From the past 104 years, on 1st August, Vaadasabha, which is the official debating union of S. P. College, has been organizing Lokmanya Tilak Punyatithi programme in the remembrance of Lokmanya Tilak. This year Vaadasabha had the honour of hosting Hon. Sanjeev Sanyal, who is a celebrated economist, historian, and thinker. His address was a powerful blend of history, geopolitics, and civilizational introspection, focused on a theme both ancient and urgent: the origins of our national identity as Bharat.
In a world where national identities are often defined by colonial timelines, India, or more accurately, Bharat stands out as an ancient civilization whose continuity predates modern statehood by millennia.
Yet ironically, even in 2025, it becomes necessary to reassert this civilizational truth. As Hon. Sanjeev Sanyal pointed out in his lecture and presentation, the colonial attempt to erase the idea of India wasn’t some historical misstep, it was a deliberate strategy of domination. Calling India “no more a nation than the equator” wasn’t just Churchill’s rhetoric but civilizational gaslighting.
The roots of Bharat go far deeper than modern maps or Mughal chronicles. The term Bharata first appears in the Rigveda, tied to a small tribe — the Bharata-Trutsu, who lived along the once-mighty Saraswati River, lauded as Sindhu-mata, the mother of rivers. This river, dismissed for years as mythical, is now visible through satellite imagery and archaeological evidence, flowing from the Himalayas to the Rann of Kutch, supporting a flourishing Saraswati-Harappan civilization that collapsed not by war, but by climate.
But here's the kicker: India didn’t become a civilization despite its diversity, it became one because it assimilated it. The Battle of Ten Kings, often treated as a mere military episode, laid the foundation of something deeper. After victory, King Sudasa didn't impose, he assimilated. The Vedas emerged not as sectarian texts, but as a Samhita — a compilation of shared wisdom across tribes. This principle ‘unity without uniformity’ became the operating system of Indic civilization.

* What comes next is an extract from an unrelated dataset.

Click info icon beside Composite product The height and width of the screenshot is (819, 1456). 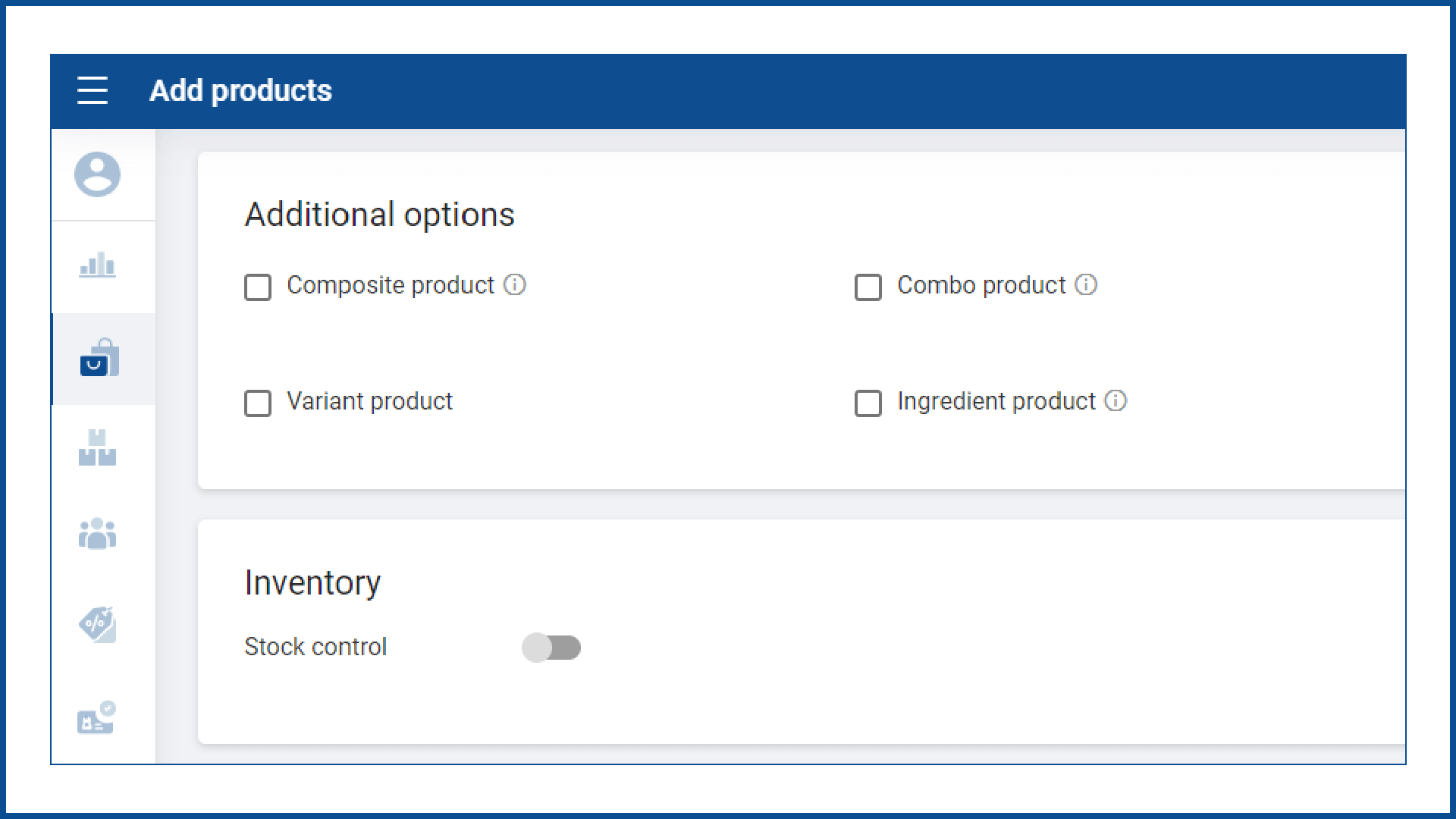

The Rigveda even ends with a civilizational compact: “Common be your assembly, common your thought.” This idea would echo for centuries, from the scattered Shakti Peethas to Shankaracharya’s pan-India yatras, from Tolkappiyam (the oldest Tamil grammar) rooted in Vedic wisdom to the sacred geography described in the Puranas — rivers, mountain ranges, and even people like the Kiratas and Yavanas are mapped into a cohesive whole.

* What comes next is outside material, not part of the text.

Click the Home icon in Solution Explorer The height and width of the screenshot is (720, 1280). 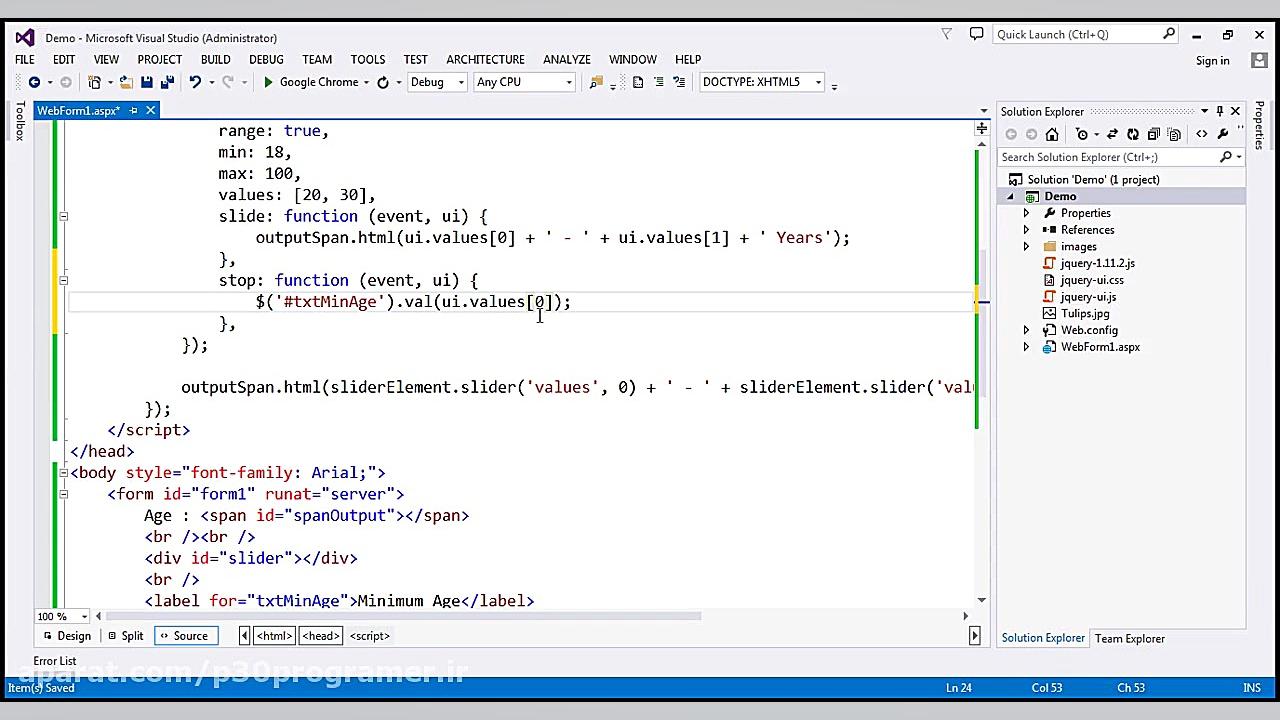pyautogui.click(x=1052, y=134)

Even when colonial powers tried to fracture this identity, the internal memory of Jambudwipa (the sacred land of the rose apple) held, from Kashmir’s sages to Kerala’s Mahabali. And nothing symbolizes this better than the Ashoka Chakra on our national flag. It is not merely a wheel, it is the ancient emblem of the Chakravartin — the universal sovereign. King Sudasa once wielded this very symbol, not to dominate, but to unify. Today, it stands not for empire, but for democratic dharma, the wheel that turns not by force, but by consensus.
This blog isn’t a nostalgic ode. It’s a civilizational reminder, that in the face of fractured narratives, we must remember we are not fragments. We are the fire. We shall speak together, let our minds be one, Samgacchadhvam samvadadhvam.